As Christmas approaches, Joseph attempts to tell Callie the truth about who he is, but never finds the right moment. He also continually ignores his mother's calls. She takes matters into her own hands and comes to the ranch, fully exposing Joseph, and pressures Callie to accept the deal to pay off her mother's extensive medical bills. She refuses the offer and kicks out Joseph, although he stands up to his mother, pleading to help save the ranch.

Leo and Manny taste the ranch's wine from the leftover bottle Joseph had and realize it is one of the best they have ever tasted. The three of them bring the bottle to a prominent sommelier and he agrees on the quality. Joseph goes back to the abandoned vineyard on his own and helps spruce up the area.

Callie finds Joseph working on the vineyard and although still angry at him, works with him to make the vineyard presentable. The sommelier visits the vineyard and ends up purchasing the remainder of Callie's father's wine in the cellar and also leases the existing vines for the future. With the purchase and future commissions from sales, it is enough to keep the ranch in Callie's hands.

Joseph secretly fixes up Callie's old barn and a Christmas / saving-the-ranch celebration takes place, where Callie eventually forgives him and they reconcile.

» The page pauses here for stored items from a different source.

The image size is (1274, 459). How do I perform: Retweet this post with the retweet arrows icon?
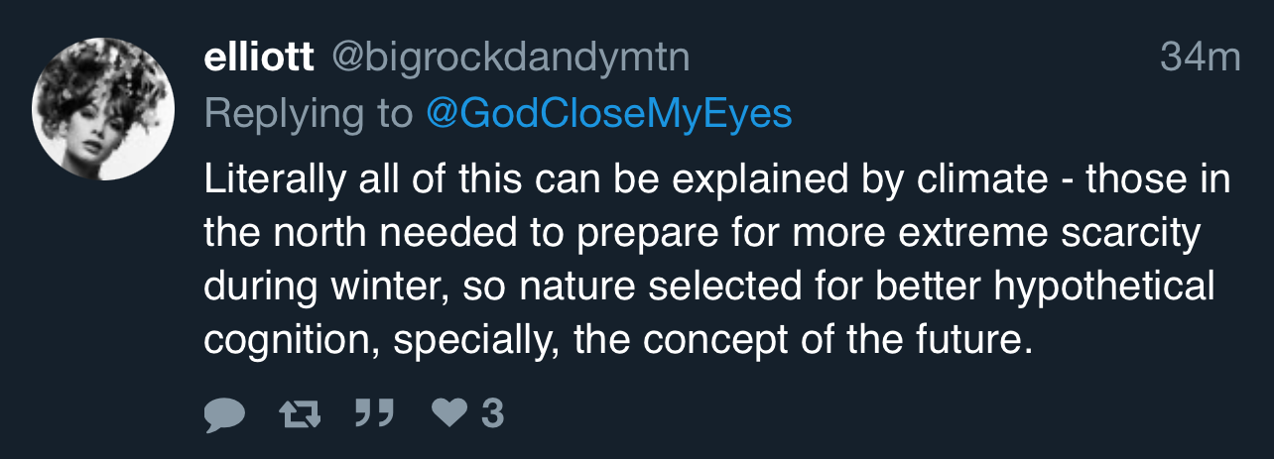pos(301,413)
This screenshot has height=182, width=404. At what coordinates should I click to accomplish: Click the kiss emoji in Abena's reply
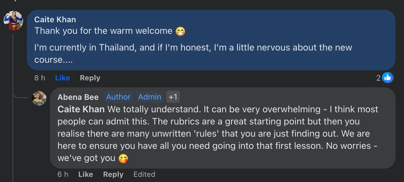[x=123, y=158]
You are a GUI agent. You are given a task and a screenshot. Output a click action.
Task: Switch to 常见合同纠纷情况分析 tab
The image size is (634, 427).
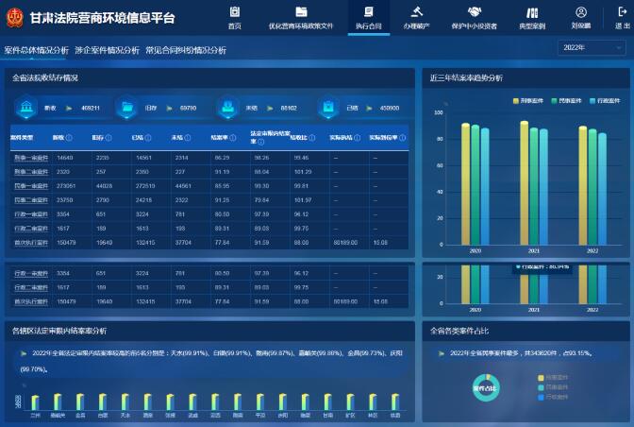coord(186,50)
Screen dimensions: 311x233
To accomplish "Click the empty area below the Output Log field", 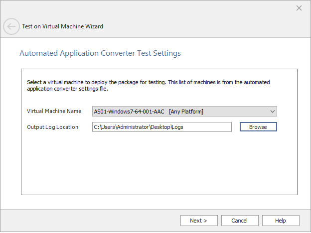I will pyautogui.click(x=159, y=164).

Sometime in the future, Joseph and Callie are sitting on a bench in the now thriving vineyard. Wedding rings are visible on their hands.

== Production ==
Filming took place in Petaluma, California over a three and a half week period and both cast and crew had to follow strict COVID requirements. The film marked Lauren Swickard's production and screenwriting debut.

==Reception==
A California Christmas has a rating of on Rotten Tomatoes, based on reviews. Common Sense Media rated the film 3 out of 5 stars. Markos Papadatos of Digital Journal was favorable, stating that overall the film was "a pleasant and heartwarming movie on Netflix."

The film was Netflix's top film in the United States upon its release.

== Sequel ==
Plans for a sequel were announced in December 2020, shortly after the release of the first film. Filming took place during July 2021, once again in Petaluma, and locations included Hermann Sons Hall and Keller Street CoWork. Lauren and Josh Swickard both return for the sequel, along with David Del Rio and Ali Afshar.

The sequel, A California Christmas: City Lights released in December 2021. Markos Papadatos of the Digital Journal was favorable in their review.